Et dire que Dioncounda Traoré pourrait être le Président du Mali !
Pitié!
Quelqu’un qui accepte de sacrifier sa famille, notre famille à tous, pour des intérêts personnels…en dit long sur sa personne. Réfléchit-on assez sur la valeur d’un précédent qui consisterait, pour un président de l’Assemblée nationale, à envoyer un texte rectificatif de la Constitution à un religieux pour l’adopter à sa place ?
Le Président ATT, gardien de la Constitution, cautionnera-t-il cette magouille électorale par sa signature? Ce nouveau code serait alors signé par le Président ? Or le Président doit se rappeler de toutes les ratifications qu’il a signées au nom des droits de l’homme, de la protection des femmes.
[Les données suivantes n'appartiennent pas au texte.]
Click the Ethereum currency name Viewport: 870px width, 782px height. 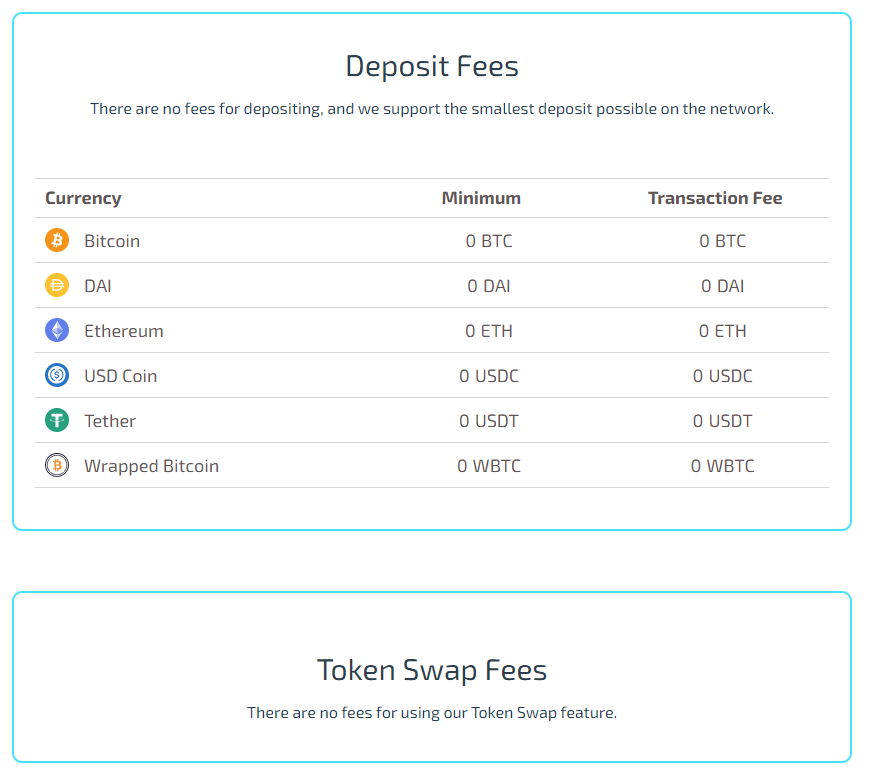(x=124, y=331)
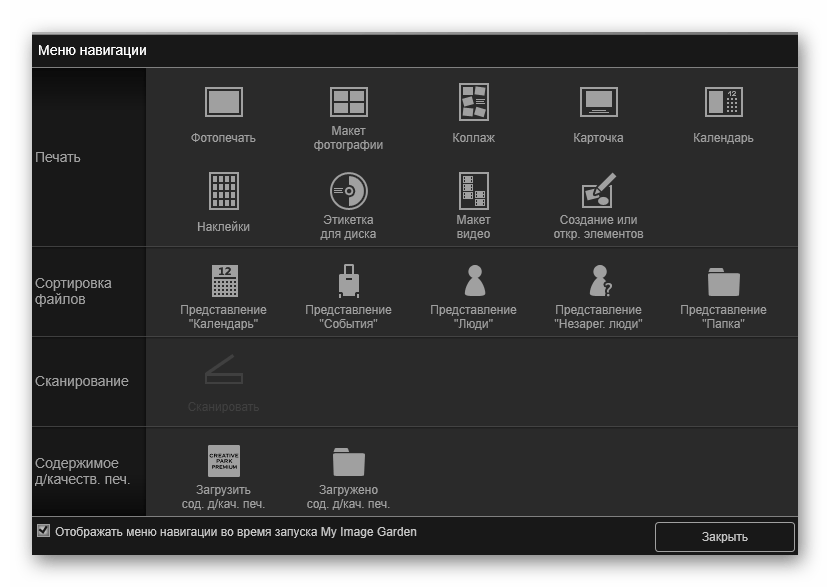Select the Макет видео icon

tap(474, 190)
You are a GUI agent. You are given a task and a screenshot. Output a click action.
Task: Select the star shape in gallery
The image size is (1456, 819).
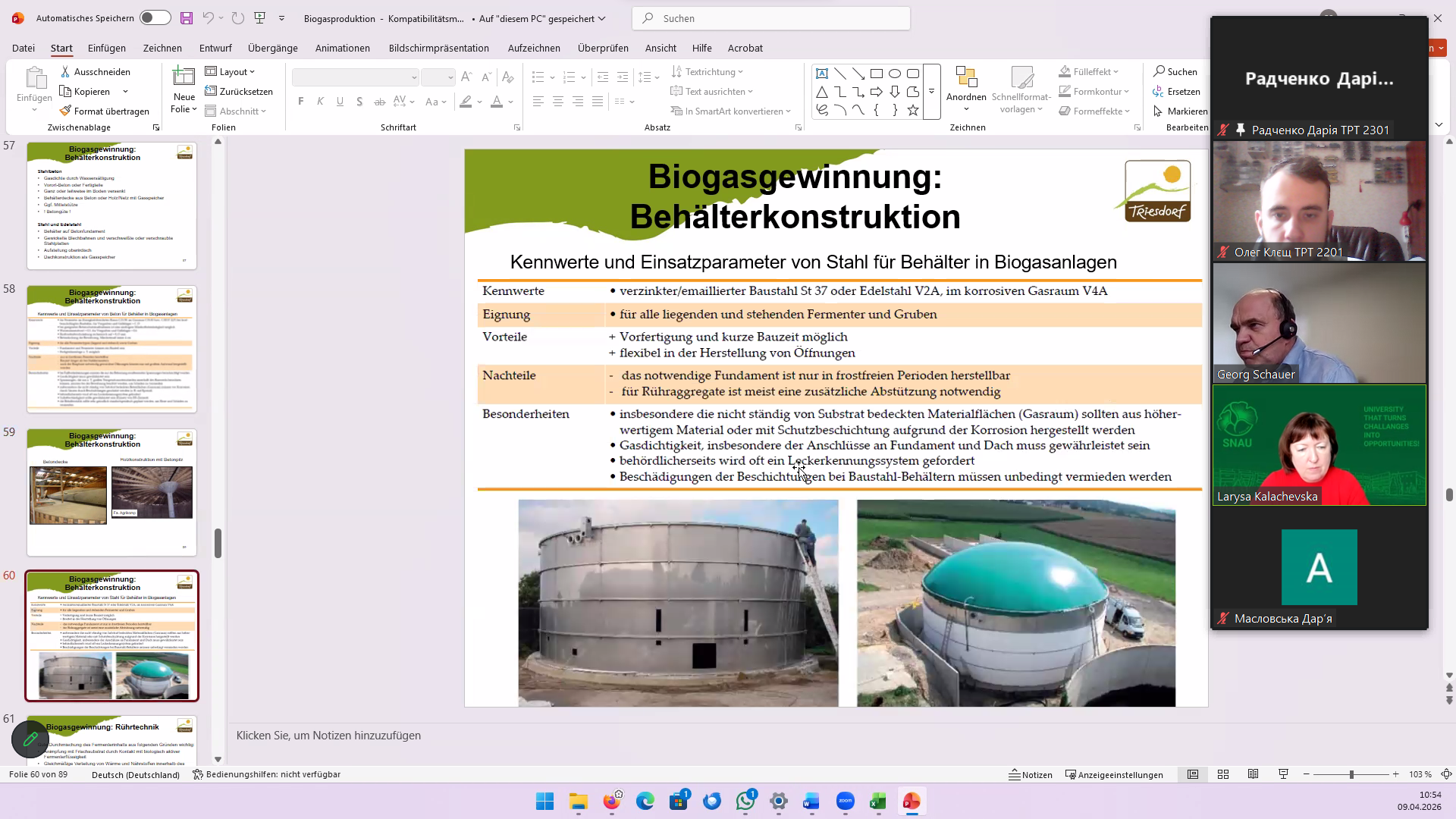[x=913, y=111]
Il est évident que si notre Président promulgue ce code, c’est comme s’il ne respecte plus la Constitution.
La gravité d’une telle décision
Les plus hautes autorités de l’Etat feraient-elles commettre une telle imposture à notre République ? Faire signer par le Président un texte sur le code dont le contenu aura été modifié par une seule couche religieuse !
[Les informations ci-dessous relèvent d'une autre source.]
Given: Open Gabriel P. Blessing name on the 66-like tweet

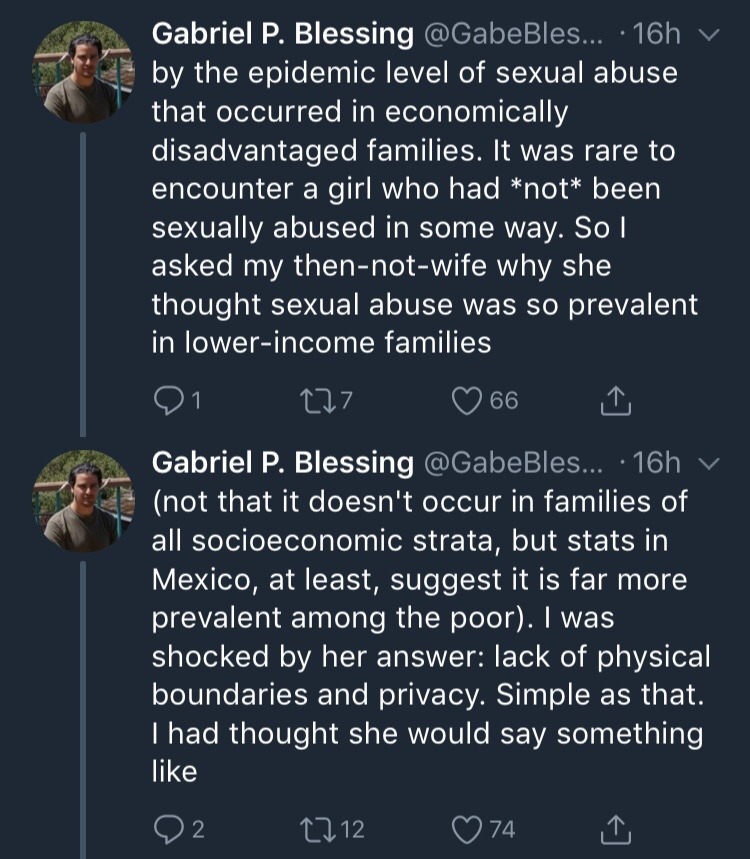Looking at the screenshot, I should (283, 35).
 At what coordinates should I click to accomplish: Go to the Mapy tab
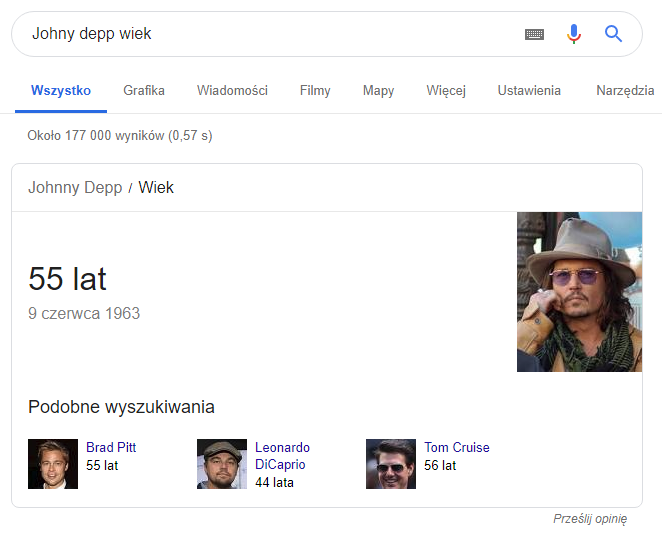click(x=378, y=91)
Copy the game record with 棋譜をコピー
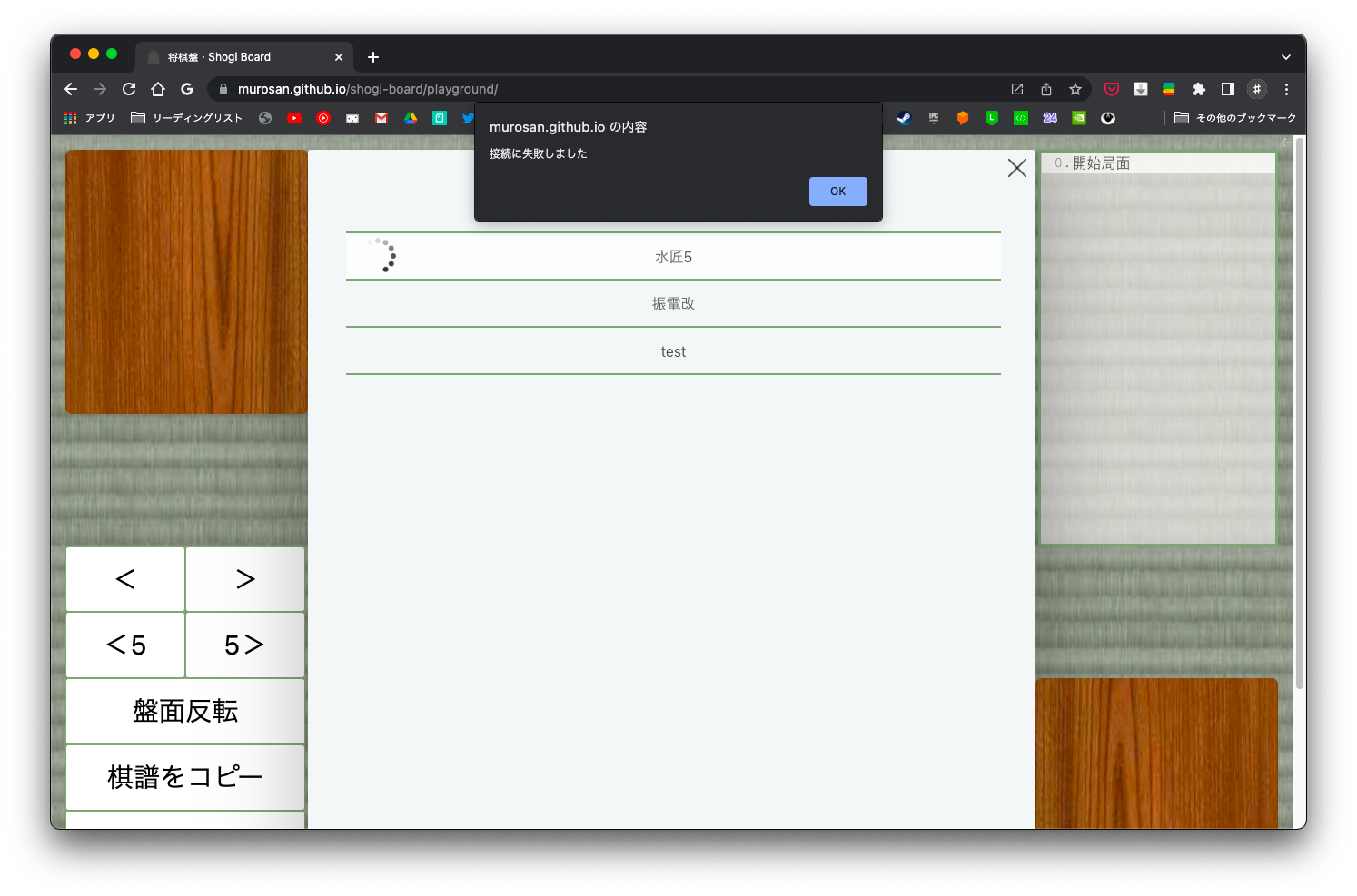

Avant d’entrer en fonction, Amadou Toumani Touré a prêté le serment suivant : « Je jure devant Dieu et le peuple malien de préserver en toute fidélité le régime républicain, de respecter et de faire respecter la Constitution et la Loi, de remplir mes fonctions dans l’intérêt supérieur du peuple, de préserver les acquis démocratiques, de garantir l’unité nationale, l’indépendance de la patrie et l’intégrité du territoire national….Je jure devant Dieu et devant la nation d’observer et de faire observer fidèlement la Constitution… ». L’Article 2 de la loi constitutionnelle dit bien : « Tous les Maliens naissent et demeurent libres et égaux en droits et en devoirs. Toute discrimination fondée sur l’origine sociale, la couleur, la langue, la race, le sexe, la religion et l’opinion politique est prohibée ». Et l’Article 28 de cette même loi constitutionnelle dit encore: « Les partis concourent à l’expression du suffrage. Ils se forment et exercent librement leurs activités dans les conditions déterminées par la loi. Ils doivent respecter les principes de la souveraineté nationale, de la démocratie, de l’intégrité du territoire, de l’unité nationale et de la laïcité de l’Etat ». Le Président ATT a été élu par les maliens (musulmans, chrétiens, protestants et même des incrédules). Ainsi, il a prêté serment, non pas pour une République religieuse, mais pour la République du Mali tout court. Comment pourrait-il promulguer un code dont la plupart des articles ont été dictés par une fraction de la population, sans considérer les autres citoyens?
En 1992, quand la dictature a été renversée, nous n’avons pas vu de religieux dans les rues, ni dans les stades, mais plutôt ces femmes et ces jeunes qui sont aujourd’hui écartés de la scène politique et des décisions importantes de notre pays. Pourtant, ces femmes et ces enfants étant la famille, le code leur appartient. Malheureusement, ils n’ont pas été concertés, et leurs droits ont été bafoués. La négociation du code des personnes et de la famille a été faite sur le dos de ces braves gens qui méritent d’avoir le titre « d’honorables ».
C’est par la voie institutionnelle que nous éviterons l’aventure d’un mauvais précédent et que nous nous élèverons à la hauteur de l’espérance de la République.
QUE FAIRE ?
Se battre pour l’avenir de notre grand pays. Le jour viendra où il y aura enfin des hommes qui auront tout d’abord l’amour de notre pays et des convictions pour bâtir un Mali uni et meilleur pour nos enfants. Ce jour viendra.